Stored records
[Start of Attachment]

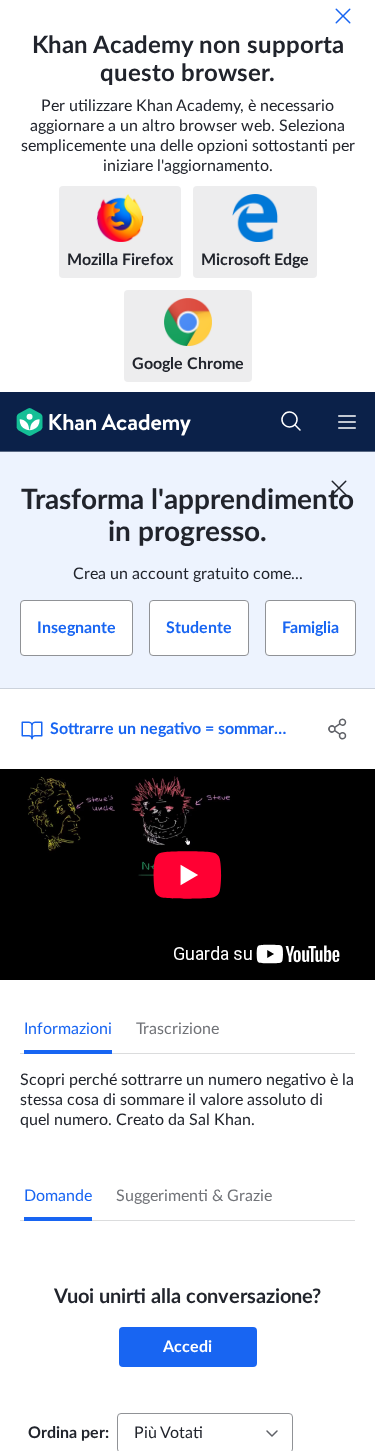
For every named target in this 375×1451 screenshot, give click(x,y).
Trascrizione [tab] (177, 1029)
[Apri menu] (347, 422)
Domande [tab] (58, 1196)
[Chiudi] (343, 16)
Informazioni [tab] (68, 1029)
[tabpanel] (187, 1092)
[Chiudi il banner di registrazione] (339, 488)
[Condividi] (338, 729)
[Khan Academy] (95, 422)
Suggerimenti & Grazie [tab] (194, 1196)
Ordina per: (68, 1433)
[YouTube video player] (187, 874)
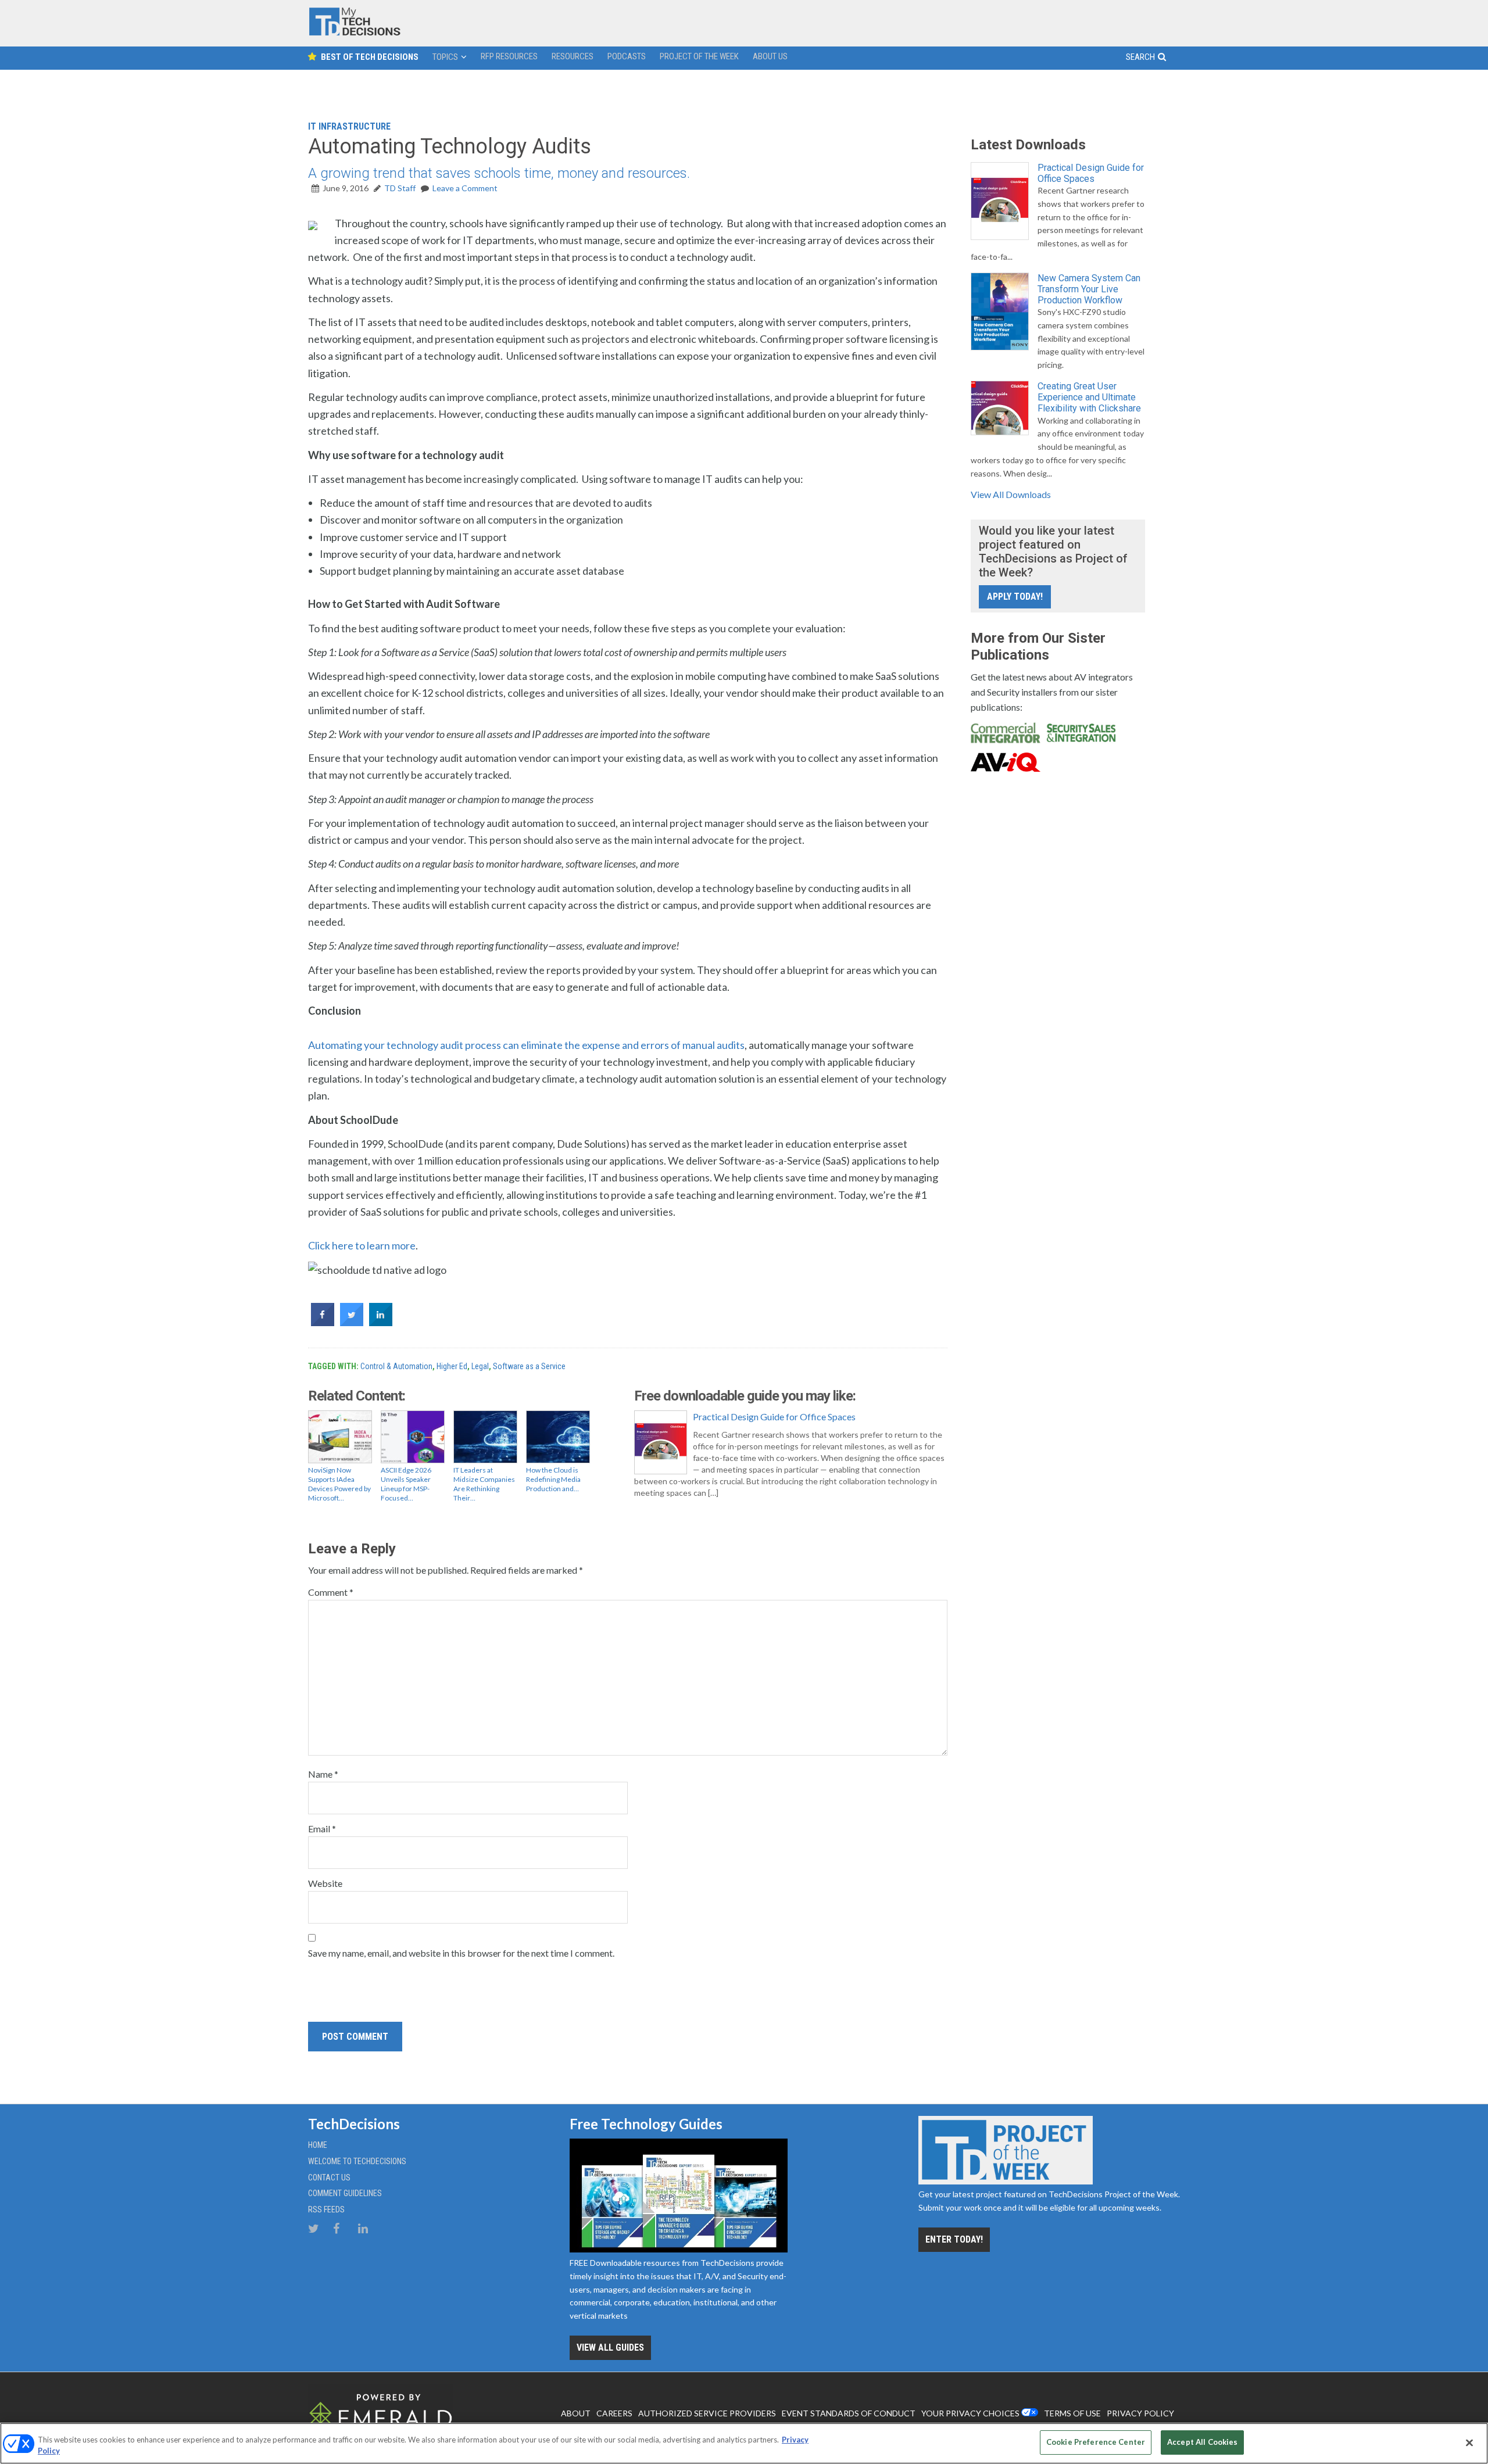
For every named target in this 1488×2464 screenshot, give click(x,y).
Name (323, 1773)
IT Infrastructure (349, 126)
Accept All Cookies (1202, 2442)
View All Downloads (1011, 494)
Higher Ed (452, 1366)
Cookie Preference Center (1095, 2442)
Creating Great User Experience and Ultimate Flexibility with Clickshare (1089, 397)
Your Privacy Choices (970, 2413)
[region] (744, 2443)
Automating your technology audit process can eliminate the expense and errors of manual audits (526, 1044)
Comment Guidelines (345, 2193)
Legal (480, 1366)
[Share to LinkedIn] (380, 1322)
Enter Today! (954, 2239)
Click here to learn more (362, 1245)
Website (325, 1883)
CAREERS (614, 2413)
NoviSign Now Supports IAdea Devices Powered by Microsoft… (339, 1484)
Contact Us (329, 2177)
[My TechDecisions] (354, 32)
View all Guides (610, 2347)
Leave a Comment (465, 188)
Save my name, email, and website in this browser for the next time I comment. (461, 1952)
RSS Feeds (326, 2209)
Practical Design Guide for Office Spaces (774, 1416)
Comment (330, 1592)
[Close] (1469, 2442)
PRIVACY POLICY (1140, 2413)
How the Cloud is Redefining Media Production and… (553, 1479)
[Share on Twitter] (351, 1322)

[End of Attachment]

**DESCRIPTION OF THE TASK**
Lines from the one holding "Domande [tab] (58, 1196)" to the end of the data, both ends included, are to be given again exactly; no pictures belong in the copy.

**THE COMPLETED TASK**
Domande [tab] (58, 1196)
[Chiudi] (343, 16)
Informazioni [tab] (68, 1029)
[tabpanel] (187, 1092)
[Chiudi il banner di registrazione] (339, 488)
[Condividi] (338, 729)
[Khan Academy] (95, 422)
Suggerimenti & Grazie [tab] (194, 1196)
Ordina per: (68, 1433)
[YouTube video player] (187, 874)
For every named target in this 1488×2464 screenshot, give click(x,y).
Name (323, 1773)
IT Infrastructure (349, 126)
Accept All Cookies (1202, 2442)
View All Downloads (1011, 494)
Higher Ed (452, 1366)
Cookie Preference Center (1095, 2442)
Creating Great User Experience and Ultimate Flexibility with Clickshare (1089, 397)
Your Privacy Choices (970, 2413)
[region] (744, 2443)
Automating your technology audit process can eliminate the expense and errors of manual audits (526, 1044)
Comment Guidelines (345, 2193)
Legal (480, 1366)
[Share to LinkedIn] (380, 1322)
Enter Today! (954, 2239)
Click here to learn more (362, 1245)
Website (325, 1883)
CAREERS (614, 2413)
NoviSign Now Supports IAdea Devices Powered by Microsoft… (339, 1484)
Contact Us (329, 2177)
[My TechDecisions] (354, 32)
View all Guides (610, 2347)
Leave a Comment (465, 188)
Save my name, email, and website in this browser for the next time I comment. (461, 1952)
RSS Feeds (326, 2209)
Practical Design Guide for Office Spaces (774, 1416)
Comment (330, 1592)
[Close] (1469, 2442)
PRIVACY POLICY (1140, 2413)
How the Cloud is Redefining Media Production and… (553, 1479)
[Share on Twitter] (351, 1322)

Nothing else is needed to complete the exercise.